[[ RECORDS SUPPLIED, beginning ]]

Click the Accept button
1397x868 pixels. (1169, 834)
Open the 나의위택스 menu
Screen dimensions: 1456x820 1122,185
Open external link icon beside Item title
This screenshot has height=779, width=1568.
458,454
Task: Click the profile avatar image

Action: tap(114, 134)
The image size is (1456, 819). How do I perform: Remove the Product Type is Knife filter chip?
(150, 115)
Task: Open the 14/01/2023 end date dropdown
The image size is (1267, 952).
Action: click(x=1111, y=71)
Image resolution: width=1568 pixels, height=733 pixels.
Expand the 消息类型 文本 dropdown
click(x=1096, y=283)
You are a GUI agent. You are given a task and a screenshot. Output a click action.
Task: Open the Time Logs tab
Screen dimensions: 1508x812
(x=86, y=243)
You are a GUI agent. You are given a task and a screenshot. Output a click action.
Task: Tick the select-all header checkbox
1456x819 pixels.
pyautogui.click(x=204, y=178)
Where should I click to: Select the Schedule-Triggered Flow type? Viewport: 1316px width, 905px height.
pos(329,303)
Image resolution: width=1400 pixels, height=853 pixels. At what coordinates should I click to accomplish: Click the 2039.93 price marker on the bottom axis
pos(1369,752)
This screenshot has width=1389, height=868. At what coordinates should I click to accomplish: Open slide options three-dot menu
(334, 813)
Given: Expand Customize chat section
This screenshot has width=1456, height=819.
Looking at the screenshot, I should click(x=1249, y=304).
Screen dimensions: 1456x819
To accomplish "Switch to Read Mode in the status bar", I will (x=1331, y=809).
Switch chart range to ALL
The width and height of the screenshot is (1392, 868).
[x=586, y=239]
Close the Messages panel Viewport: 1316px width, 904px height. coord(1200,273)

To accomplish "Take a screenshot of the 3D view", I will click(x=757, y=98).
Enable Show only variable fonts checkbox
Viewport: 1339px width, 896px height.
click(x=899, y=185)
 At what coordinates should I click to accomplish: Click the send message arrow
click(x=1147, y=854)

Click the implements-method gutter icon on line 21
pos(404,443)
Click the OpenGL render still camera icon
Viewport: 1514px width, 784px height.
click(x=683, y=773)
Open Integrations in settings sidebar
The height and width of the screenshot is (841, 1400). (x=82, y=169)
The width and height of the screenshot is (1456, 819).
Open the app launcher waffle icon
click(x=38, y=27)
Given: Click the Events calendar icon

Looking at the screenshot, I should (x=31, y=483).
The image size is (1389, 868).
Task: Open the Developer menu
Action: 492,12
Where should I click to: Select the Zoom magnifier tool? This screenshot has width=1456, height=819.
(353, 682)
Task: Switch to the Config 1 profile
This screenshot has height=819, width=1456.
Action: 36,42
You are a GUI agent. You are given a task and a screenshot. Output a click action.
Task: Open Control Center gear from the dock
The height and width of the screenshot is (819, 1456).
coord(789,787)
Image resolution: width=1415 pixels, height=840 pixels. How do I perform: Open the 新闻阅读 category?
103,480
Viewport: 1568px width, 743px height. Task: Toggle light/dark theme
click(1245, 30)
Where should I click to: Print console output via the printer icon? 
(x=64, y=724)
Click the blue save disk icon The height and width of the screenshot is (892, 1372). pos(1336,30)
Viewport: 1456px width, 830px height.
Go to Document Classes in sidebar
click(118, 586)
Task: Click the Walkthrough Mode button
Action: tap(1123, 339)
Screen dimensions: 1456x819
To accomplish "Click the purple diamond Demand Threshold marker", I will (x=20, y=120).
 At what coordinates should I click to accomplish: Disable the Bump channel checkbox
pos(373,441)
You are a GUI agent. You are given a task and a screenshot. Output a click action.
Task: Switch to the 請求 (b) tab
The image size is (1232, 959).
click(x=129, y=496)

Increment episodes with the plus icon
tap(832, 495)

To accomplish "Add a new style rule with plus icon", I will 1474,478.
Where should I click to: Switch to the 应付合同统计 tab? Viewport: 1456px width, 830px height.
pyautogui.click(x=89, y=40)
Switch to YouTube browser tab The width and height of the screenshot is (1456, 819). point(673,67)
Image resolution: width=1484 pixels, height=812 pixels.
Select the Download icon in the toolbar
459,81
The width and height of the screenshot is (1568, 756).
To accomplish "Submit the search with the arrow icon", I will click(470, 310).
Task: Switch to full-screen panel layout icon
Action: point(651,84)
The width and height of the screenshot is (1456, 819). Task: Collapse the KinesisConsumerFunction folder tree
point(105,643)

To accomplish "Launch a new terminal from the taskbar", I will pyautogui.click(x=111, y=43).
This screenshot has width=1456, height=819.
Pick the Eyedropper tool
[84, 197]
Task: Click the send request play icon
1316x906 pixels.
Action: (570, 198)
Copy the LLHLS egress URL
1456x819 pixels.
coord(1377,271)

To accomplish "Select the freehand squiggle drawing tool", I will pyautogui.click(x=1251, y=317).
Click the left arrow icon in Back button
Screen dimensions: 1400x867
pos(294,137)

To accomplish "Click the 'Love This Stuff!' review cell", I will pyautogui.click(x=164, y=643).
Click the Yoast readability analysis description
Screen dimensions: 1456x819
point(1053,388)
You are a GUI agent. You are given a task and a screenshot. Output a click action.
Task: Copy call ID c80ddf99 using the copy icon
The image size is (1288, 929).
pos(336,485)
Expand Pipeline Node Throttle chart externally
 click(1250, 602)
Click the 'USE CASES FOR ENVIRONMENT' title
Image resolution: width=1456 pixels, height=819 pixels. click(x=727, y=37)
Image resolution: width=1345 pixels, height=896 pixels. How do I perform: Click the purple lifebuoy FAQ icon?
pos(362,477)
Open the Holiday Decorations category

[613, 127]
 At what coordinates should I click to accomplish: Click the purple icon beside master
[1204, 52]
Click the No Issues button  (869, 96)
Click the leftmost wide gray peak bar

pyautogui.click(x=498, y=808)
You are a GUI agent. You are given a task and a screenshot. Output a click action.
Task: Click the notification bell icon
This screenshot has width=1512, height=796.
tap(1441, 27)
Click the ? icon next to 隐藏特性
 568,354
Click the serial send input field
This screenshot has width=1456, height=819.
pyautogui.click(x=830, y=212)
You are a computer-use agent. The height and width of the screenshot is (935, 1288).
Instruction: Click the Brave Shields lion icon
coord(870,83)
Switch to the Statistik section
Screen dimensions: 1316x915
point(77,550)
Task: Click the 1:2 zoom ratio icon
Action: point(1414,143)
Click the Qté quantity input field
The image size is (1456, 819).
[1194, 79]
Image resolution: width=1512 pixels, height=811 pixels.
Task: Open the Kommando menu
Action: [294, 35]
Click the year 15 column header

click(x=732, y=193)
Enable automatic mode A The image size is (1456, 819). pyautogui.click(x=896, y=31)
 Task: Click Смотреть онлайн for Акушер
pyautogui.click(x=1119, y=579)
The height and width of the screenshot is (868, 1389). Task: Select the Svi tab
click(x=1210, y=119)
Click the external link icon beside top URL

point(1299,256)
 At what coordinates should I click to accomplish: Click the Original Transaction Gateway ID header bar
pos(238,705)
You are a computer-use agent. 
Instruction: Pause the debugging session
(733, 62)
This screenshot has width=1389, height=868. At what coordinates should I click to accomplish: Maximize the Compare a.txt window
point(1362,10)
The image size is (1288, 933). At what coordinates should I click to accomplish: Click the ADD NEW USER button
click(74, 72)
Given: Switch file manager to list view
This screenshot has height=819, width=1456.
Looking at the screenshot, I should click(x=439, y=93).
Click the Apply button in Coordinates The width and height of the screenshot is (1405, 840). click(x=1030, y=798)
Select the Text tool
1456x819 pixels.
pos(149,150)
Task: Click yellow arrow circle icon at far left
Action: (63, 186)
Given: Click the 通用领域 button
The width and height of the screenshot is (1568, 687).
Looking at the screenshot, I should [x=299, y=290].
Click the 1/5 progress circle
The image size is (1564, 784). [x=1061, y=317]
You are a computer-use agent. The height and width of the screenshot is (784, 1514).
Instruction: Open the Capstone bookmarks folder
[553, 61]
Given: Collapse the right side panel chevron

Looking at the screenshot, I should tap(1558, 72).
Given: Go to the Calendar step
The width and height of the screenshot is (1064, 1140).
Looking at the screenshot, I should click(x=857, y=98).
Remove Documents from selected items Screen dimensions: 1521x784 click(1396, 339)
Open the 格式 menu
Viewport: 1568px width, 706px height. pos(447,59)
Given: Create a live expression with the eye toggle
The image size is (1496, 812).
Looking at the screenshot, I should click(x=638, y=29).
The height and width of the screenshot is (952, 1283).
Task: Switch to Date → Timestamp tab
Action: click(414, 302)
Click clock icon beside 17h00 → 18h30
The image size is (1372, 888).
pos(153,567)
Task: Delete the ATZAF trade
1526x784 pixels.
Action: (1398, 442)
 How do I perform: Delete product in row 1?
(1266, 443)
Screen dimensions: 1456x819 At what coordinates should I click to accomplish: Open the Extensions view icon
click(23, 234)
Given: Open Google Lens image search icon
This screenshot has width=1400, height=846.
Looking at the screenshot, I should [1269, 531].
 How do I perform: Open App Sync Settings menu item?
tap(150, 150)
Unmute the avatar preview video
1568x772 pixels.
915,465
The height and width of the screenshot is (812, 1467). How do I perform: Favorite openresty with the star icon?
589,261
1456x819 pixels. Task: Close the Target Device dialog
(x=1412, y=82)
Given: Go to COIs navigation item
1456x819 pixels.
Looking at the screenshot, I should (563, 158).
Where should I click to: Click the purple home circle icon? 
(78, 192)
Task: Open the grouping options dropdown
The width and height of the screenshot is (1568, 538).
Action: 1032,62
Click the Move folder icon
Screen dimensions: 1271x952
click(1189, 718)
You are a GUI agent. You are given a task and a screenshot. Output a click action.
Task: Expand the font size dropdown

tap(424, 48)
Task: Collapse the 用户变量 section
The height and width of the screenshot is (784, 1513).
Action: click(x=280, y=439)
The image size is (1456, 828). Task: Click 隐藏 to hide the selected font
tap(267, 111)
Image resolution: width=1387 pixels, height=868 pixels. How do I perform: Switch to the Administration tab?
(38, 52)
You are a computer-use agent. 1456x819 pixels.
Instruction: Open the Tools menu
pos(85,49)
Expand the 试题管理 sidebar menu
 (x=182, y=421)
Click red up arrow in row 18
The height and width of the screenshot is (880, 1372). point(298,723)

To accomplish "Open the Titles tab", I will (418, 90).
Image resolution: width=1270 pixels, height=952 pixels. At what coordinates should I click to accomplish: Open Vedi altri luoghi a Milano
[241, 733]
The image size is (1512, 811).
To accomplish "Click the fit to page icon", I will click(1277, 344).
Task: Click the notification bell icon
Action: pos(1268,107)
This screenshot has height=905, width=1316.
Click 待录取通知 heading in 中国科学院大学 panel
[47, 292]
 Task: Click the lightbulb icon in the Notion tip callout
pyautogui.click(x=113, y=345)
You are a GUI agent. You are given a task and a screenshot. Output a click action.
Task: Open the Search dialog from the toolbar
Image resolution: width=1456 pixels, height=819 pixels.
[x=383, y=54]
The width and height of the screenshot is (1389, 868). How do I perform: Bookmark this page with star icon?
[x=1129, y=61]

[[ RECORDS SUPPLIED, end ]]

Copy exactly the line containing "This screenshot has height=905, width=1316." and every line after it, ending with the last line of the records above.

THE COMPLETED TASK:
This screenshot has height=905, width=1316.
Click 待录取通知 heading in 中国科学院大学 panel
[47, 292]
 Task: Click the lightbulb icon in the Notion tip callout
pyautogui.click(x=113, y=345)
You are a GUI agent. You are given a task and a screenshot. Output a click action.
Task: Open the Search dialog from the toolbar
Image resolution: width=1456 pixels, height=819 pixels.
[x=383, y=54]
The width and height of the screenshot is (1389, 868). How do I perform: Bookmark this page with star icon?
[x=1129, y=61]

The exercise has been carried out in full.